**Task to complete:** Return the lines below exactly, please, from the one containing "Task: Click the application icon in title bar" through the last one, both included, and leave out any pictures.
※ ※ ※
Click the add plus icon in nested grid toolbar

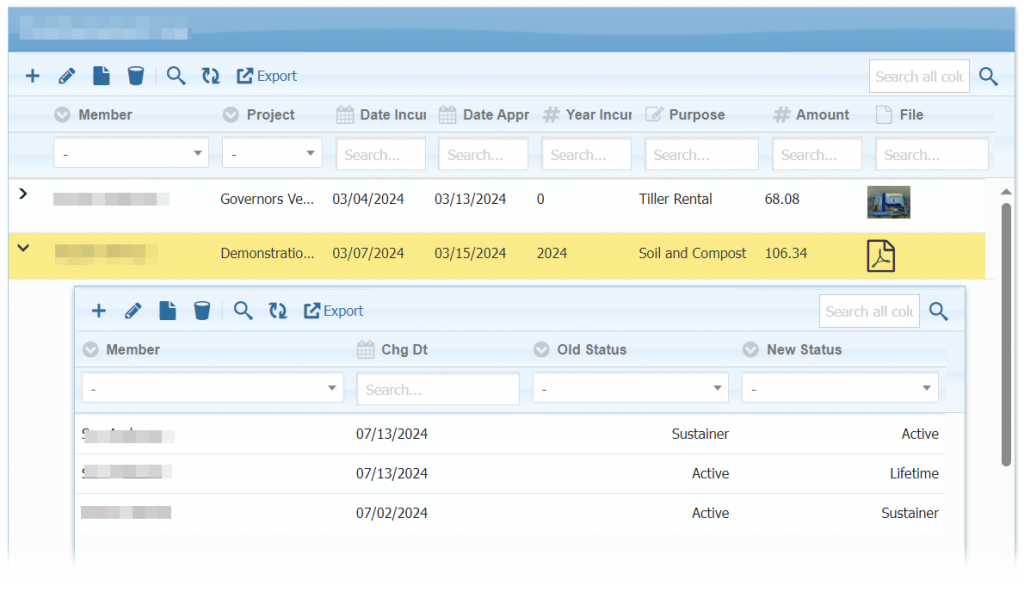[99, 311]
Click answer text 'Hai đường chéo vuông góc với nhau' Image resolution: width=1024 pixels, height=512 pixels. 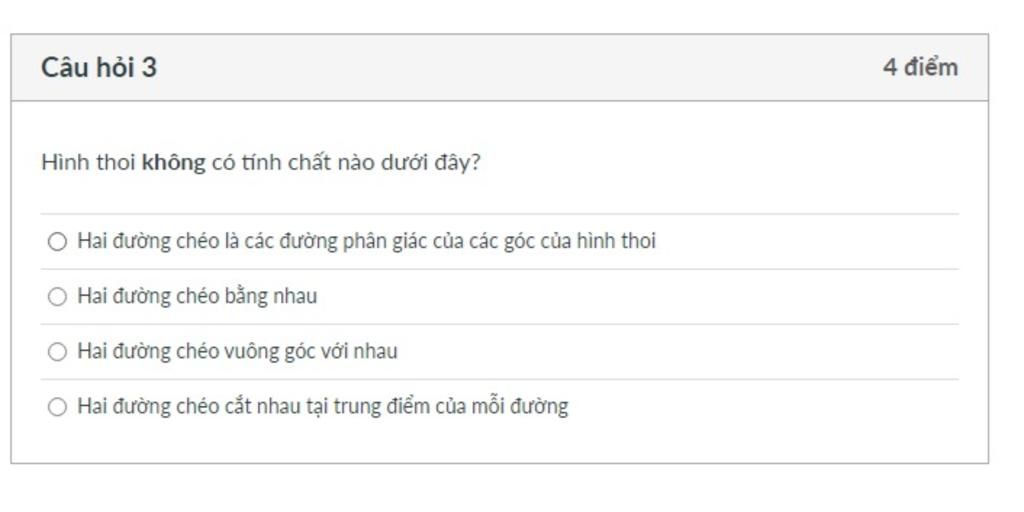point(237,351)
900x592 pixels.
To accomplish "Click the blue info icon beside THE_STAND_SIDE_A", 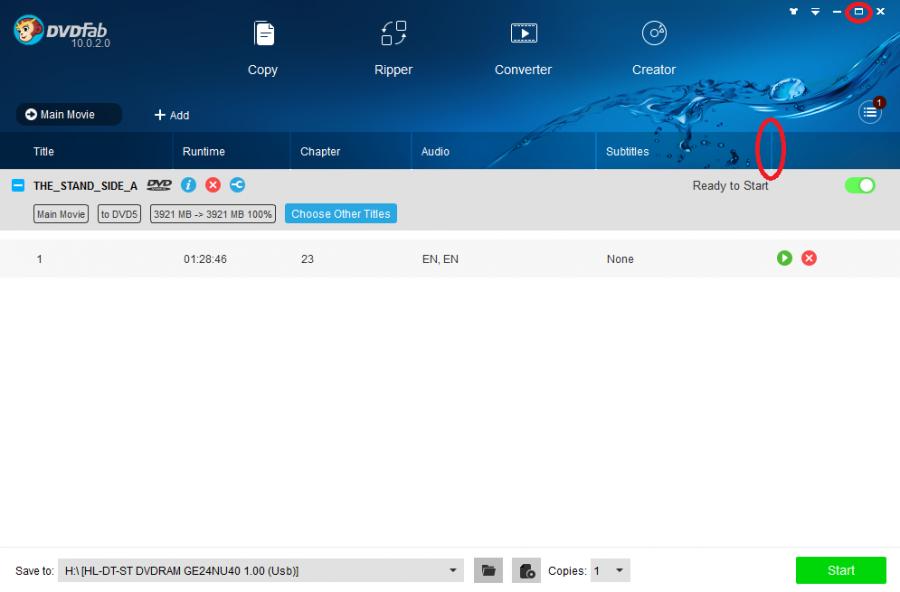I will 188,185.
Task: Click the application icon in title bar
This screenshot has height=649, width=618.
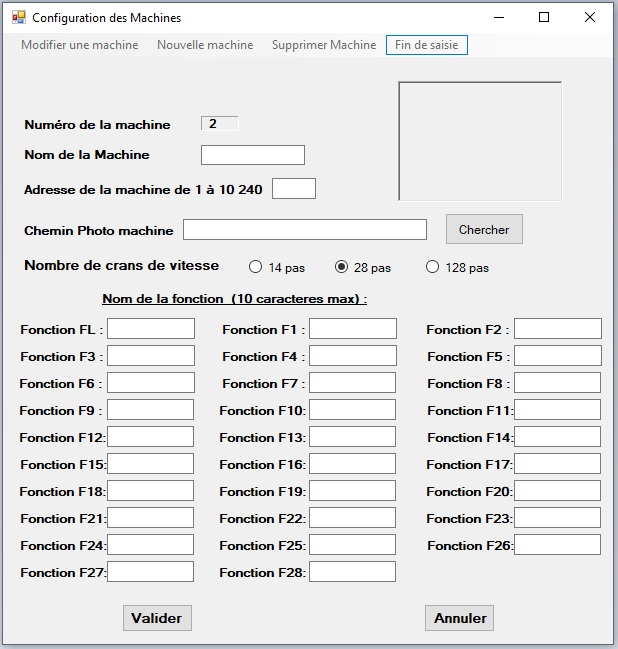Action: pyautogui.click(x=19, y=17)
※ ※ ※
**Response box:**
Task: Click the application icon in title bar
This screenshot has height=649, width=618.
Action: pyautogui.click(x=19, y=17)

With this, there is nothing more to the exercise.